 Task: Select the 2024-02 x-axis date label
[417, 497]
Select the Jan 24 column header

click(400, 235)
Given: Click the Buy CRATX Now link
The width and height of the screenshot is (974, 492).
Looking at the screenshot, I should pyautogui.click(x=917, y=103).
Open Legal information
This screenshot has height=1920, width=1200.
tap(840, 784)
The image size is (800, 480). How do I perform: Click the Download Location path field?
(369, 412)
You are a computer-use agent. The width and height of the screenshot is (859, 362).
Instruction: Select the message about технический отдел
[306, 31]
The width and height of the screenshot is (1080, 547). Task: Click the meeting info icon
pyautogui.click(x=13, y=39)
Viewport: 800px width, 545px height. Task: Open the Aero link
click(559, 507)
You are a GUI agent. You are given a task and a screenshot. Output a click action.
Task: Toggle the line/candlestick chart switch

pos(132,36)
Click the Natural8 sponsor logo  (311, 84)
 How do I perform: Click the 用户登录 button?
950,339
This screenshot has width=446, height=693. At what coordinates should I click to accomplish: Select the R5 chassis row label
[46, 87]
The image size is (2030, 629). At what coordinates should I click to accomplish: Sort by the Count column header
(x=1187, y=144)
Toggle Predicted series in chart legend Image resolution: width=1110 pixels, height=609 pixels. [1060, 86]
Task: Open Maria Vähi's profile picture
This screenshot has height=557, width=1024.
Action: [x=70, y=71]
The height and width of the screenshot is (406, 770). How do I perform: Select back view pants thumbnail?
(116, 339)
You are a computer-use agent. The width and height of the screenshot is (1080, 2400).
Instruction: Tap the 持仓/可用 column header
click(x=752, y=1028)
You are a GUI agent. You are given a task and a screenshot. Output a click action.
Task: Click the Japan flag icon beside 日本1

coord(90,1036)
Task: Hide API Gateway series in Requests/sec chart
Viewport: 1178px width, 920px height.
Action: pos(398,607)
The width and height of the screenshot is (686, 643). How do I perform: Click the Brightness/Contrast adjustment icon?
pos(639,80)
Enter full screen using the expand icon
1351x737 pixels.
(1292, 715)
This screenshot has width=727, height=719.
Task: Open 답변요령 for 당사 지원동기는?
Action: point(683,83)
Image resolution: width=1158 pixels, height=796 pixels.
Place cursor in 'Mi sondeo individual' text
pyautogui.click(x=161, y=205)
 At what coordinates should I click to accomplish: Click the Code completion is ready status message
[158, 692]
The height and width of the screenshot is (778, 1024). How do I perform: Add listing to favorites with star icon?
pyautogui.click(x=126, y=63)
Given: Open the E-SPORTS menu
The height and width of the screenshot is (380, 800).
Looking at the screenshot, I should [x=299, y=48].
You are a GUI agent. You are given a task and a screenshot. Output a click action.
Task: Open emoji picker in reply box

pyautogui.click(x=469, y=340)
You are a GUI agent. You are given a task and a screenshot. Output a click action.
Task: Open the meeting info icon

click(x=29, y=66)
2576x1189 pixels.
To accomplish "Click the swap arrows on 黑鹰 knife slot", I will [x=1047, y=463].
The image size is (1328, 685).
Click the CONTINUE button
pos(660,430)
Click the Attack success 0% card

* * * * * * *

_TASK OBJECTIVE_.
Search the data for the word "resolution" and copy each line where it appears.

_RESPONSE BOX_.
Toggle Predicted series in chart legend Image resolution: width=1110 pixels, height=609 pixels. [1060, 86]
Image resolution: width=1158 pixels, height=796 pixels.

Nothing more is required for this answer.